2.7.08

EL CINE BRUTUS


Fragmento extraído de

La biblioteca de la piscina
de Alan Hollinghurst

Bajé la escalera, mal iluminada por una bombilla pintada de rojo. El cine era un pequeño sótano, cuya suciedad sólo se evidenciaba del todo en el desolador momento de la madrugada, cuando terminaba la última sesión y las luces, al encenderse de repente descubrían las paredes desnudas, con manchas de humedad, la basura esparcida por el suelo, y el público restante, parte del cual dormía, mientras otros hacían cosas que estaban mejor ocultas en la oscuridad. Hacía meses que no entraba allí, y su carácter me impresionó de nuevo: nada más abrir la puerta noté los efectos de la sala en la vista, el olfato y el oído. Olía a tabaco y a sudor, un rancio aroma masculino con una capa superpuesta de ambientador barato con fragancia de limón. El sonido era la pausada música pop afrodisíaca que sonaba continua y repetitivamente a fin de animar al ambiente y cubrir los ruidos más suaves producidos por los espectadores. Esperé junto a la puerta para que mis ojos se acostumbraran a la oscuridad casi absoluta, y el aspecto del local no tardó en cambiar. La única luz procedía de la pequeña pantalla y de un mortecino letrero amarillo que indicaba “Salida de emergencia” Cierta vez crucé aquella puerta, que conducía a una fétida escalera con otra puerta cerrada en lo alto. El humo espesaba la atmósfera y flotaba en el haz luminoso del proyector.
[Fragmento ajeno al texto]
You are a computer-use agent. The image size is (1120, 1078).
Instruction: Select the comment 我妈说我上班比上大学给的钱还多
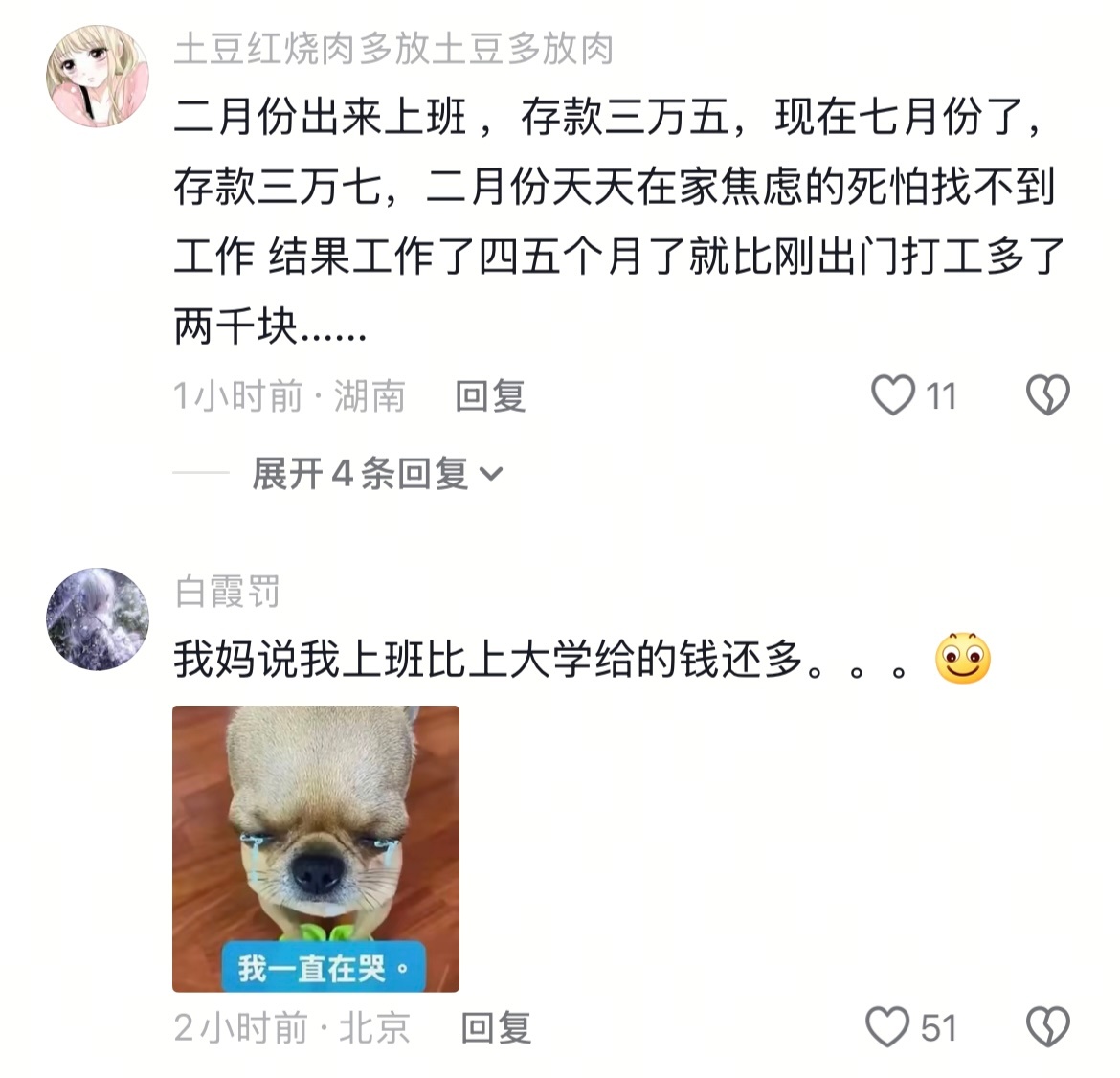point(541,659)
Era importante sentarse cerca del fondo, donde estaba más oscuro y había más actividad, pero también era esencial evitar las atenciones de personas francamente horribles. No era un público muy bueno así que me senté a observar y esperar. De vez en cuando alguien encendía un cigarrillo, o se movía en su asiento y miraba alrededor. el talante entre la tensión y el letargo.

En la pantalla un chico de cabello dorado, vestido con unos viejos tejanos y una camiseta blanca, se apoyaba en la puerta de un establo, con un pie levantado detrás de él. Un primer plano le mostraba con los ojos entrecerrados para protegerse del sol y una brizna de paja entre los labios. La cámara descendía lentamente, demorándose en la mano que rozaba los pezones, los cuales se adivinaban duros bajo la camiseta, y volvía a detenerse en la entrepierna, holgada pero prometedora. En el extremo del corral, un segundo muchacho también rubio, acarreaba sacos de abono. Contemplamos sus musculoso torso desnudo, que se tensaba al levantar los sacos para cargarlos en el hombro, seguimos el recorrido del sudor por le cuello y su espalda y nos deleitamos con una buena porción de su culo rollizo, enfundado en unos pantalones de dril, cuando se agachó. Los dos ojos de los muchachos se encontraron; un primer plano y luego otro sugirieron curiosidad y lujuria. Con un movimiento que parecía muy ligeramente a cámara lenta, el chico sin camisa se aproximó al otro y permanecieron muy juntos, ambos guapísimos, de unos dieciocho o diecinueve años. Sus labios se movieron, hablaron y sonrieron. La intensa luz del sol hacía resplandecer la imagen, que estaba fraccionalmente desenfocada y difuminad los suaves contornos de los muchachos, envolviéndolos en un nimbo rubio. El de la camiseta pareció hacerle una pregunta al otro, se desviaron y les engulló la oscuridad del granero.